** start Passage **

10:27 AM PDT on Tuesday, October 5, 2004

By TERESA BELL, ABE ESTIMADA and JIM PARKER, kgw.com Staff

MOUNT ST. HELENS, Wash. – Steam and ash shot out of the crater high atop Mount St. Helens early Tuesday, but scientists said it's still not the big one, yet.

KGW

Ash and steam shoots out of Mount St. Helens early Tuesday.

The blast started at about 9 a.m. and winds carried the dark ash cloud northeast, dropping about two inches on reporters and spectators monitoring the mountain nine miles away.

Geologists said the material was spewing out of several vents, unlike the day before when there was just one large vent, and a significant amount of ash was mixed with steam as the massive plume towered above the mountain.

The National Weather Service issued an ash advisory for areas northeast of and adjacent to Mount St. Helens, as well as throughout the south Washington Cascades. The advisory was to remain in effect at least through noon Tuesday.

Before the eruption started on Tuesday morning, scientists said a bubbling lake was covering part of the huge steam vent inside the crater, indicating that magma was likely rising deep inside the rumbling volcano.

KGW

Steam and ash started shooting out of Mount St. Helens at about 9 a.m. Tuesday morning.

The mountain seemed to awaken at dawn because little happened overnight, but scientists believe that Monday's large plumes shot out of the mountaintop because "hot rock was pushed up into the glacier, melted ice, and generated the steam,” according to Lori Hendrickson, with emergency management at the Cowlitz County Sheriff's Office.

“Since yesterday's emissions, earthquake energy has slowly increased to previous high values,” she said. “Visual observations show that the area of uplift, which includes part of the glacier and a nearby segment of the south flank of the lava dome, continues to rise.”

Scientists said thermal surveys show that hot cracks in the dome are opening, causing rocks to avalanche into the lake as well as onto the south crater floor.

** end Passage **
** start Provided information **

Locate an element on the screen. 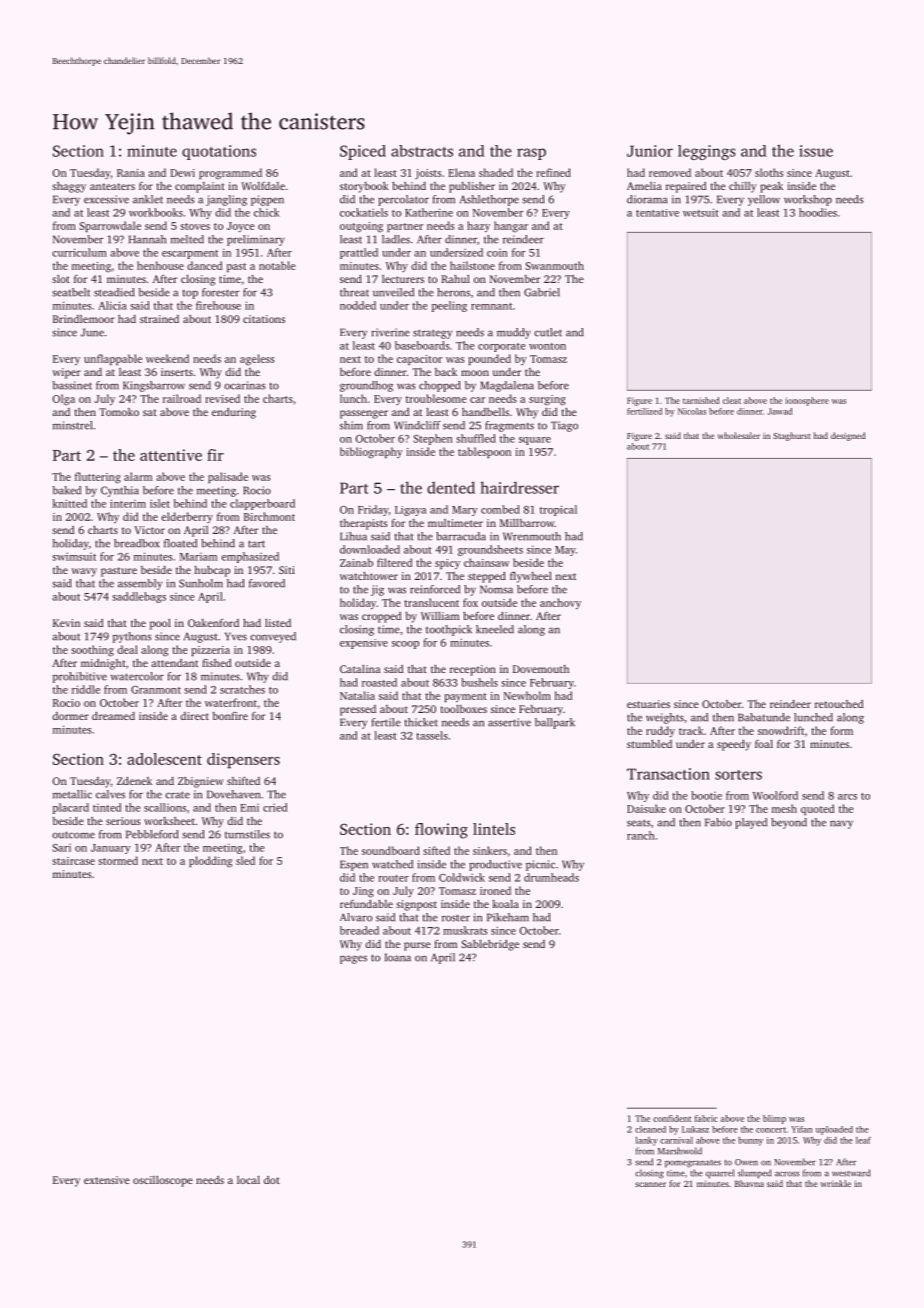 This screenshot has width=924, height=1308. Junior is located at coordinates (650, 151).
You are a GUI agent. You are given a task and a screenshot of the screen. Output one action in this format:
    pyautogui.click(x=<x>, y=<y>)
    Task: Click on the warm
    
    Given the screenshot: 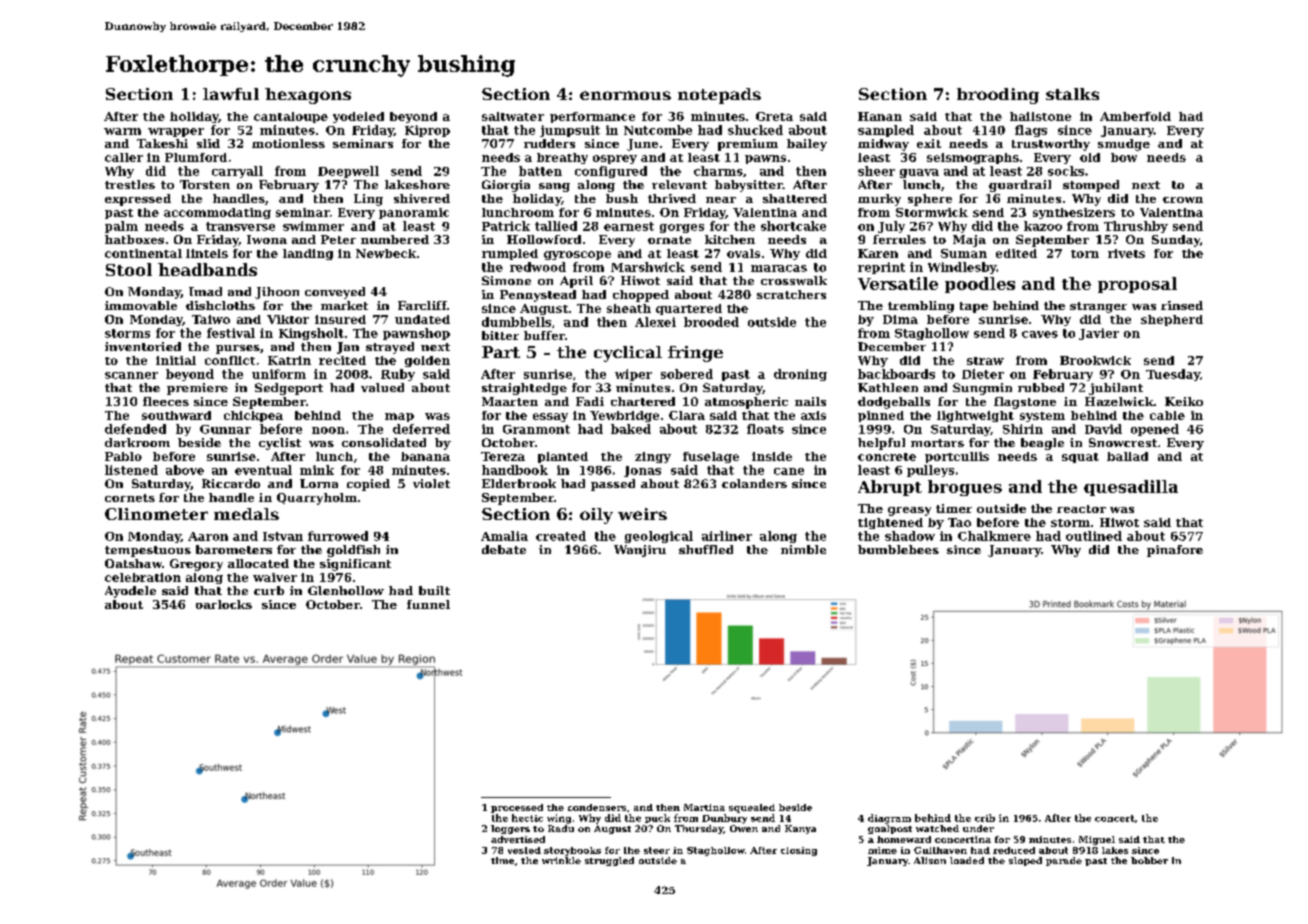 What is the action you would take?
    pyautogui.click(x=122, y=131)
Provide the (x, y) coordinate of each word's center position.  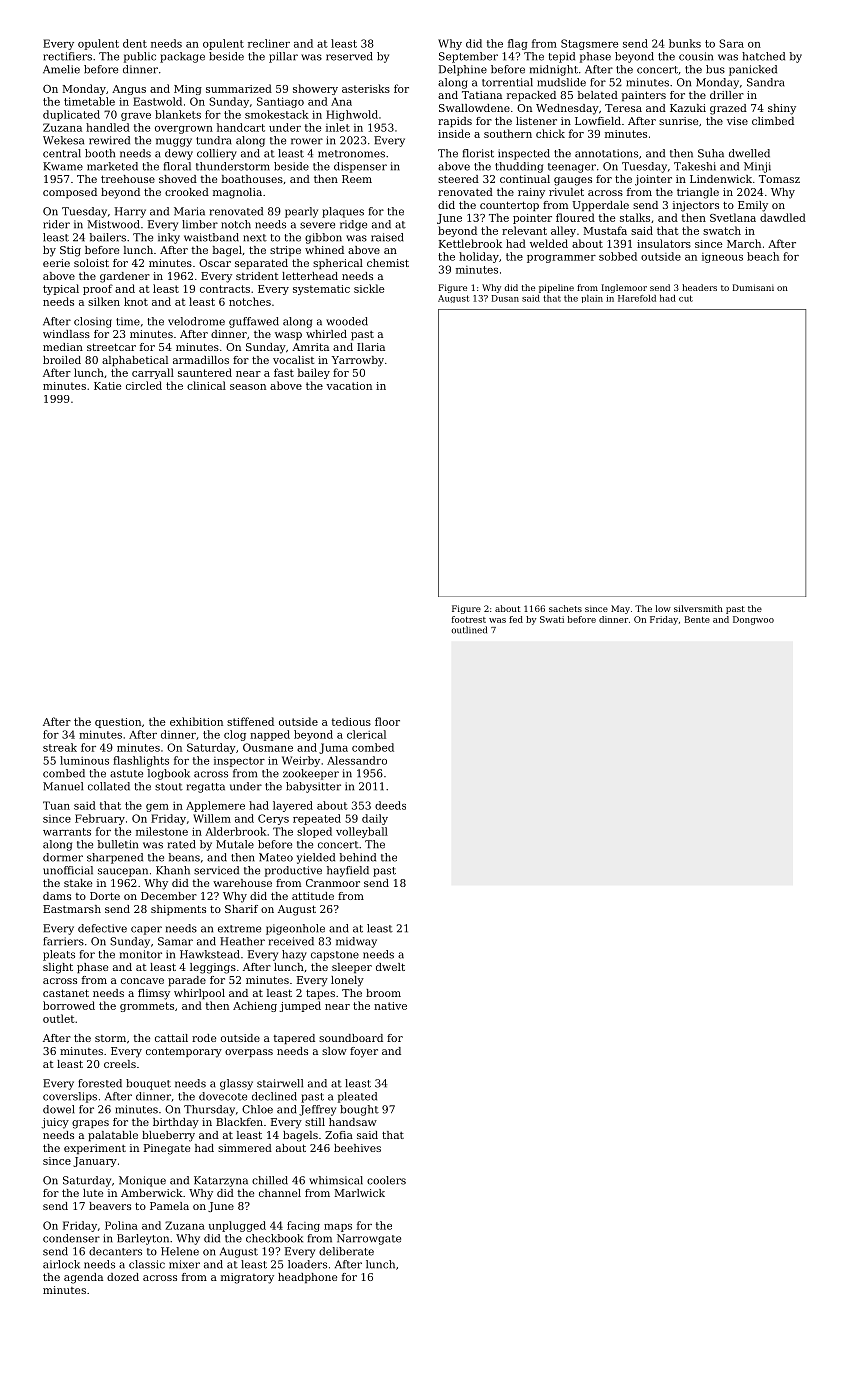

** end Provided information **

#### Requirement 1
According to the Mount St. Helens article, at about what time did Tuesday's blast begin?
#### Requirement 2
Reproduce the Mount St. Helens article word for word from "Before the eruption" to "a.m. Tuesday morning.".
#### Requirement 3
Continue the Mount St. Helens article from its final sentence.
The material has no role in this work.

#### Result 1
At about 9 a.m.

#### Result 2
Before the eruption started on Tuesday morning, scientists said a bubbling lake was covering part of the huge steam vent inside the crater, indicating that magma was likely rising deep inside the rumbling volcano.

KGW

Steam and ash started shooting out of Mount St. Helens at about 9 a.m. Tuesday morning.

#### Result 3
Field crews plan to conduct additional tests Tuesday including more thermal surveys of the dome and crater, gas-sensing tests and geologic-observation flights.

Restless Mount St. Helens twice blew steam into the atmosphere on Monday and continued to show signs that fresh magma from the depths of the earth was moving towards the surface.

AP photo

Steam and ash spew out of Mount St. Helens Monday.

The heaving mountain piped up briefly after 2 p.m., sending out a small, white steam cloud that did not appear to contain any ash. Earlier in the day, Mount St. Helens sent out a 12,000-foot high plume of steam that may be the product of magma interacting with ice or water inside the crater.

As scientists continued to monitor the mountain, they theorized on Monday that these steam bursts, at least five of which have occurred beginning Friday, are building toward a far larger explosion sometime in the next few days to several weeks.

“We’re still in the appetizer stage,” said Jake Lowenstern with the U.S Geological Survey. “We’ll maybe get the soup and salad maybe served to us, and we’ll get some magma coming up, and then we’ll be ready for the main course, if that’s in the cards.”

AP

Mount St. Helens erupts steam and ash Monday at Castle Lake Viewpoint.

Though a larger eruption is imminent, the volcano isn’t expected to see a repeat of the cataclysmic May 18, 1980 eruption that killed 57 people and coated much of the Northwest in a layer of ash. That blast lopped off the top 1,300 feet of the mountain.

Instead, scientists expect a lava dome-building eruption similar to the ones in the mid-1980s.

“The most likely scenario in our view is we’re going to have more growth of the lava dome,” Lowenstern said. “That will be primarily eruptions of lava on the crater floor, but during that process, there may be some explosions, and those explosions may be relatively large, and larger than the ones we’ve seen so far.”

Despite maintaining 24-hour surveillance of Mount St. Helens and employing some of the most advanced machines available to study volcanic activity, scientists were no closer to predicting when the next eruption would occur.

“These things can happen very quickly,” Lowenstern said. “Something that starts out relatively small can grow in magnitude. We’re putting out all the equipment so we can do the very best job of trying to figure out, is this going to be a larger eruption?”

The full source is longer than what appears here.